By default, the test sessions are launched as a simple subprocess, the -xterm qualifier launches it in an xterm so you can keep an eye on what's happening, the -gdb qualifier launches the test monitored by gdb session and -valgrind monitors with valgrind, the -timeout qualifier is used to identify lines which cause the script to hang.
The timeout qualifier runs the script with the specified timeout (defaults to 600), denominated in seconds, using the unix timeout command.
The -history[=n] qualifier preserves the last n versions of the boiled script by suffixing the script name with _1, _2 ... _n.
The script is first run in it's entierity to verify that the failure is detectable by error_search.jot. It then conducts a binary search for the test-script lines causing the failure. At each stage it removes a block of lines from the script and re runs the remainder. If it no longer fails then there was something in the removed section that enables the failure and the removed block of lines is restored. It then makes it's way through the script, on completion of each pass of the script the block size is halved and the search resumes at the beginning of the script. The search terminates after it completes a full pass with a block size of 1 line.
The error_search script detects that it misbehaved by searching the reply from the child session. You can specify a different failure criterion by specifing your own comparator commands in the -failif modifier.
Often it's not that obvious what's going on and it would be useful to know exactly which commands are trigger the error. Now, it's trivial to find which was the last command before it crashed but, several earlier commands were involved in creating the conditions for the crash. Normally, it's less than a dozen or so commands out of the many thousands of randomly-chosen commands. The error_search.jot script performs a binary search, slicing down the generated script and repeating with progressively smaller slices, until it finds the minimum required to provoke the error.
Demonstration of error_search
$ jot t.t -st -ini="%r=monkey_test -crash -tests=1000 -seed=1234567890"
$ jot t.t -in="%r=error_search -gdb -script=test1234567890.jot"
o@ol123 oo/%n/ %%Crash now.
Typical usage:
$ ./jot t.t -in="%r=error_search -valgrind -script=./test108110917.jot"
The error_search.jot script runs your test script (in this case test108110917.jot) and, if the full script results in valgrind error reports, the script is whittled down to the minimum set of commands that still results in valgrind errors.
$ test.sh[ -test n][ -exe <executable>] $ test.bat[ -test n][ -exe <executable>][ -nosetup][ -hold][ -nobble][ -clearout]
These scripts have been superseded by test_all.jot
These two scripts are similar, they run identical tests. test.sh runs tests on the linux version in a bash shell. test.bat runs the same tests on the windows version in a windows (or wine) console.
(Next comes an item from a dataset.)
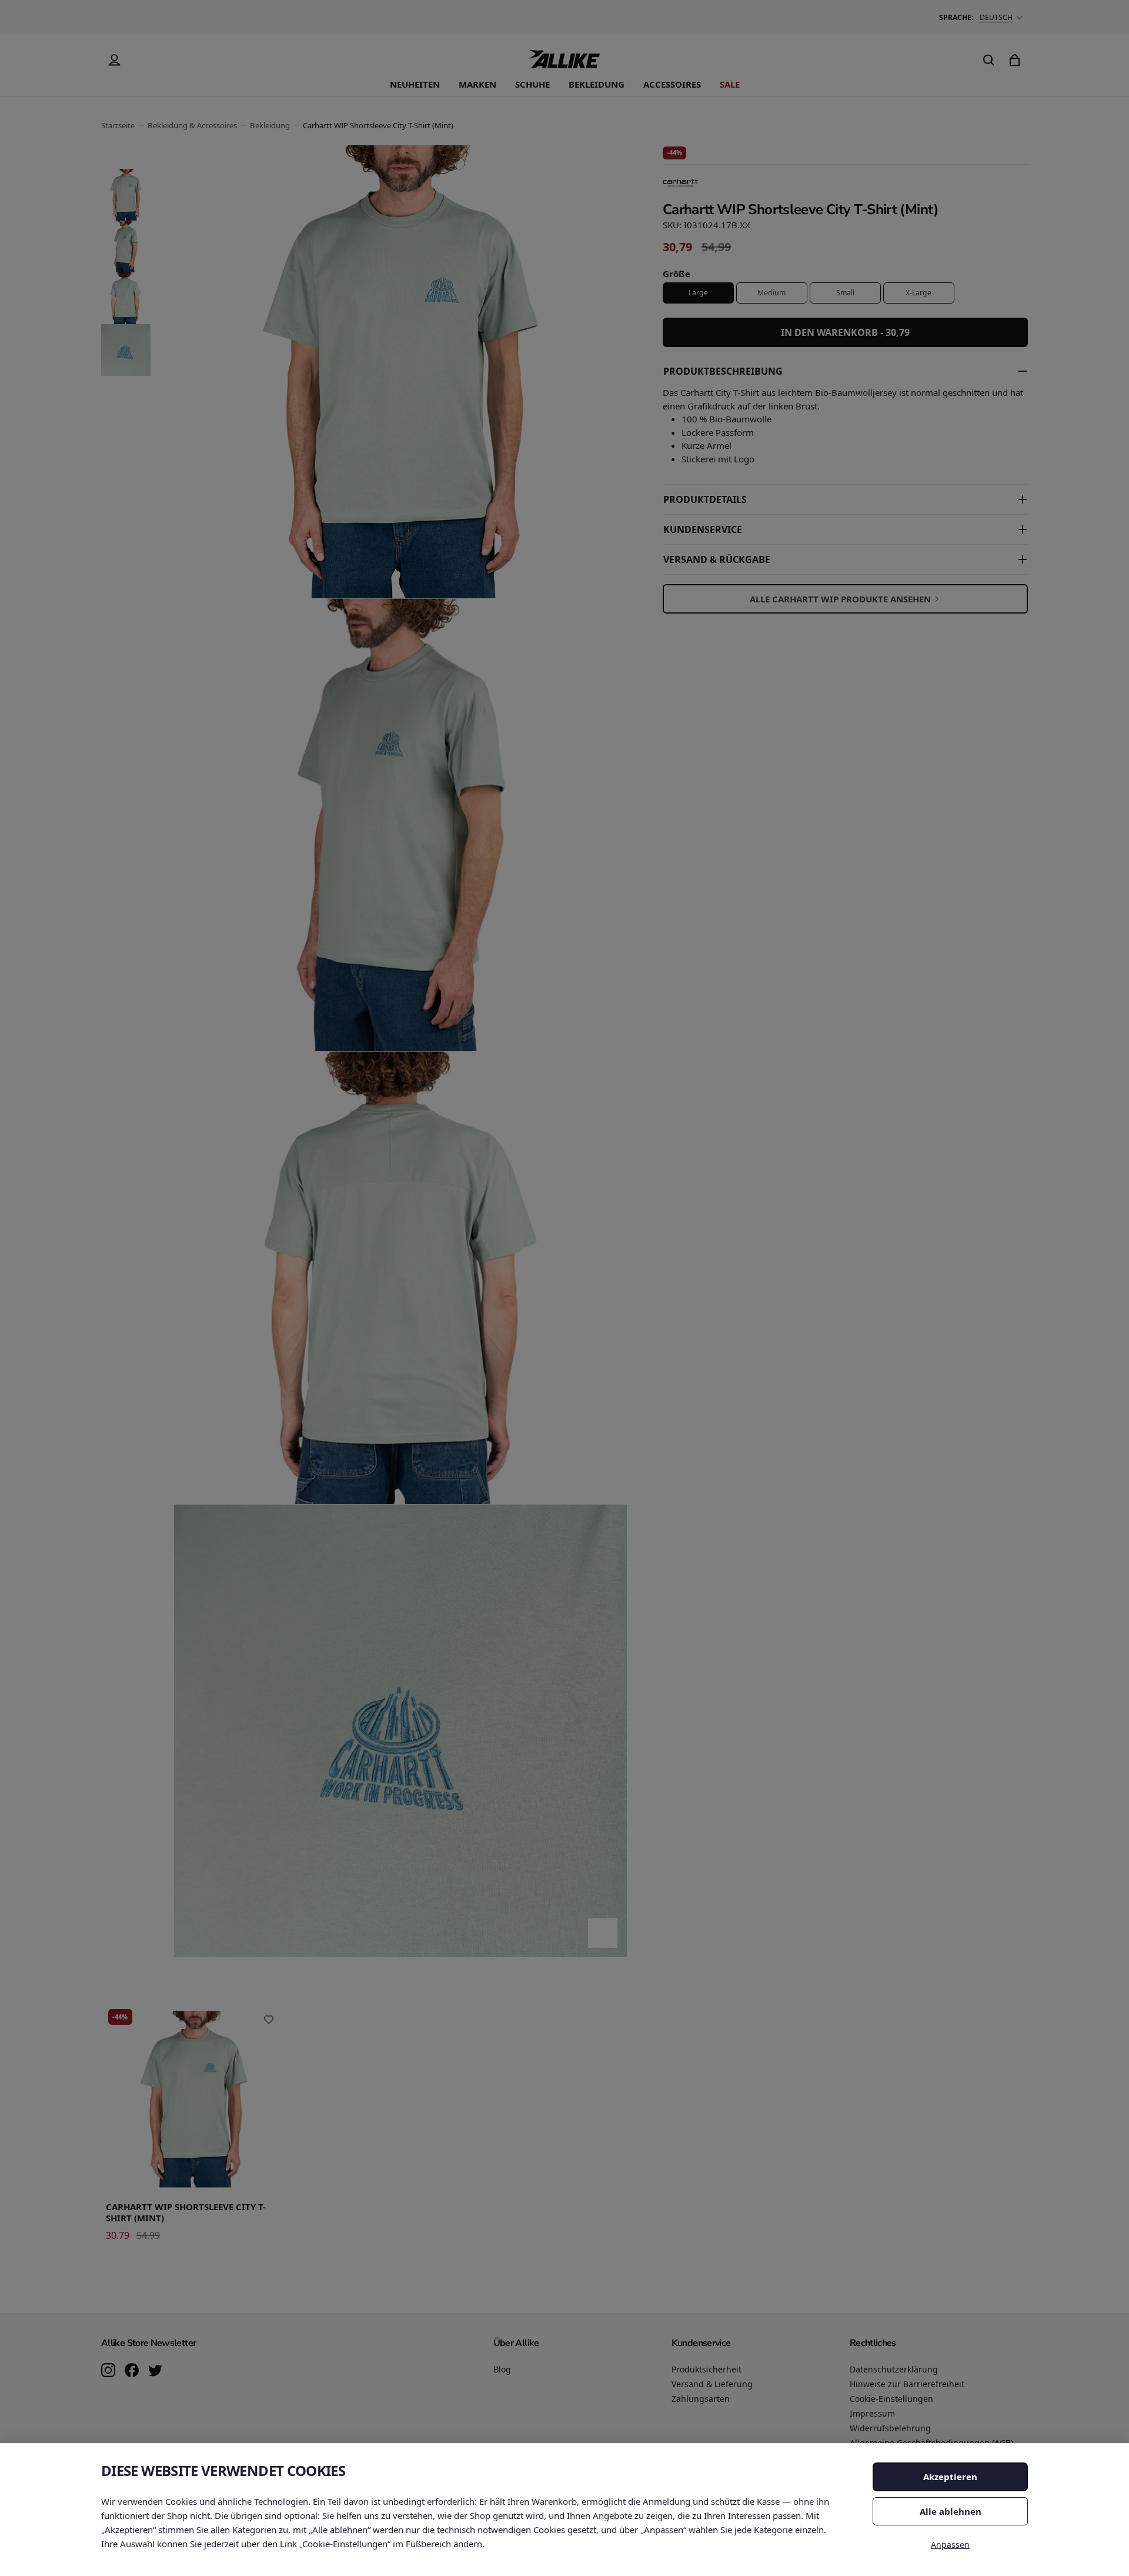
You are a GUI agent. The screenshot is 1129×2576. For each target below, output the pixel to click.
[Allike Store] (564, 63)
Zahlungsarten (701, 2398)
Unfortunately, the effort required to keep test.bat aligned with test.sh proved too be much.
Some simple tests for the linux version in simulated real-life situations.
Although the tests are almost functionally identical, there was a certain amount of wriggling to get test.bat to work reliably in the wineconsole:
$echo "This console is OK" | grep "This console is OK"
The test.bat contains a test to detect this situation and exits early if a dud console has been detected.
$ jot -in="%r=test_all[ -exe <executable>][ -nosize][ -test <n>[ <n>[ ...]]][ -debug 1]
It runs the following tests:
The main jot session is a harness running regression tests on some version of jot - typically a development version. By default it tests a version named jot_dev, which must be on your search path.
test_all.jot is a replacement for test.sh and test.bat, maintenence of these two scripts was a nightmare and, it is hoped, this script will provide a more consistent and reliable test for future versions of jot.